[Start Listed records]

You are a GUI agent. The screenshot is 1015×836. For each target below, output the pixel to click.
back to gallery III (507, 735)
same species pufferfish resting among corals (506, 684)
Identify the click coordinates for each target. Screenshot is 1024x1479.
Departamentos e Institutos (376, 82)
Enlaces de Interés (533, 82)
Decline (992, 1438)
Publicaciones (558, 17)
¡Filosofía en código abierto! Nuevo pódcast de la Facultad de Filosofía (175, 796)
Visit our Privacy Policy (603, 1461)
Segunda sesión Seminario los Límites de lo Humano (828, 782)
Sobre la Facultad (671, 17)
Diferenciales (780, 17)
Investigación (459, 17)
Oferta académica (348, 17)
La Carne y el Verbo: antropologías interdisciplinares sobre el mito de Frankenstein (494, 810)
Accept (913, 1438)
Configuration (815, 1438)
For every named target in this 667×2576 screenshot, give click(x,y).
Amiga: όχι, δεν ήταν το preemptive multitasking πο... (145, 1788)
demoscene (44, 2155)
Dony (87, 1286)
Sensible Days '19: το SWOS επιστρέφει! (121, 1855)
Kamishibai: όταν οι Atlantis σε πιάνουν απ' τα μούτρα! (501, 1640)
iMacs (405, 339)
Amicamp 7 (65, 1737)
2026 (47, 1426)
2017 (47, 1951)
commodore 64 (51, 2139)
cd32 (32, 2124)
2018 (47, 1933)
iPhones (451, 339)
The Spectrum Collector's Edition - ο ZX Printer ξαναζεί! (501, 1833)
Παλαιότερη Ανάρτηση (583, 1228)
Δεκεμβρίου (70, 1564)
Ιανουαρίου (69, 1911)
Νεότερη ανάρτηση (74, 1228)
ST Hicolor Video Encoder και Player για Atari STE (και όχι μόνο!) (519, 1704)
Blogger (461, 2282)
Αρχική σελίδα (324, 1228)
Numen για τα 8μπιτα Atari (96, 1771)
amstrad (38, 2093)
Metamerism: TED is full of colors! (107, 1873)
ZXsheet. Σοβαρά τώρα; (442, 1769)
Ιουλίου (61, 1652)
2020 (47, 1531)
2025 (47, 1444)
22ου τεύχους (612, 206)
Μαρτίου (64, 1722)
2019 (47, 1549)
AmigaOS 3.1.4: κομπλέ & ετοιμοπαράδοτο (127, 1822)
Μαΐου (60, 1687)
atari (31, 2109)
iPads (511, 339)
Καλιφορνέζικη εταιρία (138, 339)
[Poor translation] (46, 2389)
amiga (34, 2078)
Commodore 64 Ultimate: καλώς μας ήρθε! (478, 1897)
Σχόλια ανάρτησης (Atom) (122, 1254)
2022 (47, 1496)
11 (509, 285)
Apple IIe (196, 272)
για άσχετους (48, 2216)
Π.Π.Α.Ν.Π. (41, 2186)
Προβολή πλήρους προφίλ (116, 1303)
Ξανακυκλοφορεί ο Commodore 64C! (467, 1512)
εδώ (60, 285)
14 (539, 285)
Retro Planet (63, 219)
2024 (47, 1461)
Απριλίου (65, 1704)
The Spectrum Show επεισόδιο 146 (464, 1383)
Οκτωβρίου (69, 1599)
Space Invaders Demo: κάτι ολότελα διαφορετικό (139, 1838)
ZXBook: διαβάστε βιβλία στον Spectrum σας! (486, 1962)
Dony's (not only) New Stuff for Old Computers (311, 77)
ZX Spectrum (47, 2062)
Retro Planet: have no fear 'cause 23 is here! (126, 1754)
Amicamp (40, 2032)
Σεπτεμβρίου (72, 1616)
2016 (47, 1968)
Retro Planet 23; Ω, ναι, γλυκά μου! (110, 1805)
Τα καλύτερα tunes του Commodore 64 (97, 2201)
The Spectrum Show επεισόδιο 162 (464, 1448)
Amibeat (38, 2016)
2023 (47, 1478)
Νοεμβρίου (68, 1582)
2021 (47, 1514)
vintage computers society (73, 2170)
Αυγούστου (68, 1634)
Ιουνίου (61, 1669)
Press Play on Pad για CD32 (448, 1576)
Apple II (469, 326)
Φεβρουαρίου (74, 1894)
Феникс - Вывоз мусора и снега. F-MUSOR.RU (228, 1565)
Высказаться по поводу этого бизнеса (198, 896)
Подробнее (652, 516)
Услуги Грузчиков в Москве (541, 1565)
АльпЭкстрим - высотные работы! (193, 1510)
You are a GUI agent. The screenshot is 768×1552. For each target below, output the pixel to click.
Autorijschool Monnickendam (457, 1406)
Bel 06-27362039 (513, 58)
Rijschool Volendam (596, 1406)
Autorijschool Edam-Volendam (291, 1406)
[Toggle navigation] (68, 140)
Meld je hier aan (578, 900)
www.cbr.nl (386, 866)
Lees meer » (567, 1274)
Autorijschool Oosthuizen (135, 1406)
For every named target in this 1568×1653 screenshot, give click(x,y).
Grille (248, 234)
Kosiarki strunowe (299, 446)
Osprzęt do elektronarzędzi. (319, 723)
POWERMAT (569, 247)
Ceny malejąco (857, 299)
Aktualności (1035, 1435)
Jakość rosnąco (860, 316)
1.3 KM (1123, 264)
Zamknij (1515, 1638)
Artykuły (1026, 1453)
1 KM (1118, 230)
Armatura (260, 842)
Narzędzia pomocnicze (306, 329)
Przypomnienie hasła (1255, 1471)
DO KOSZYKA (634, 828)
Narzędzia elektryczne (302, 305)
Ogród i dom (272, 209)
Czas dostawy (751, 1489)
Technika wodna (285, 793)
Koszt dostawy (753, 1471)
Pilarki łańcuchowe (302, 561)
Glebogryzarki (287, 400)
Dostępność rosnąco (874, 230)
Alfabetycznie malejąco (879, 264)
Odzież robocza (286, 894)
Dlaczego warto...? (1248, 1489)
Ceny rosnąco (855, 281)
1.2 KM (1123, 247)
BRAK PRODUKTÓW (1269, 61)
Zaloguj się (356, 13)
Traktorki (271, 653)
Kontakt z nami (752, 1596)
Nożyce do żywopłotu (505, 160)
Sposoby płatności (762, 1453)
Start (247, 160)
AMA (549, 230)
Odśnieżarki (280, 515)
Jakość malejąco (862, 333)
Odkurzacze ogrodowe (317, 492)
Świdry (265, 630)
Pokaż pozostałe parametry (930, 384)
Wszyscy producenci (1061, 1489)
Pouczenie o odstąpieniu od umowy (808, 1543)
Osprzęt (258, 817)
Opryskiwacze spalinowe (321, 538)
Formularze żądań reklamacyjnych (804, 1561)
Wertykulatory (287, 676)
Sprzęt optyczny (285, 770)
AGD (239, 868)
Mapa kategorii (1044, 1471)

[End Listed records]

Work to do => Begin at the item that has "Traktorki (271, 653)" and stop after the last item. Rewrite those items with "Kontakt z nami" changed to "Napisz do nas" and everything else left the same.

Exercise solution =>
Traktorki (271, 653)
Napisz do nas (752, 1596)
Nożyce do żywopłotu (505, 160)
Sposoby płatności (762, 1453)
Start (247, 160)
AMA (549, 230)
Odśnieżarki (280, 515)
Jakość malejąco (862, 333)
Odkurzacze ogrodowe (317, 492)
Świdry (265, 630)
Pokaż pozostałe parametry (930, 384)
Wszyscy producenci (1061, 1489)
Pouczenie o odstąpieniu od umowy (808, 1543)
Osprzęt (258, 817)
Opryskiwacze spalinowe (321, 538)
Formularze żądań reklamacyjnych (804, 1561)
Wertykulatory (287, 676)
Sprzęt optyczny (285, 770)
AGD (239, 868)
Mapa kategorii (1044, 1471)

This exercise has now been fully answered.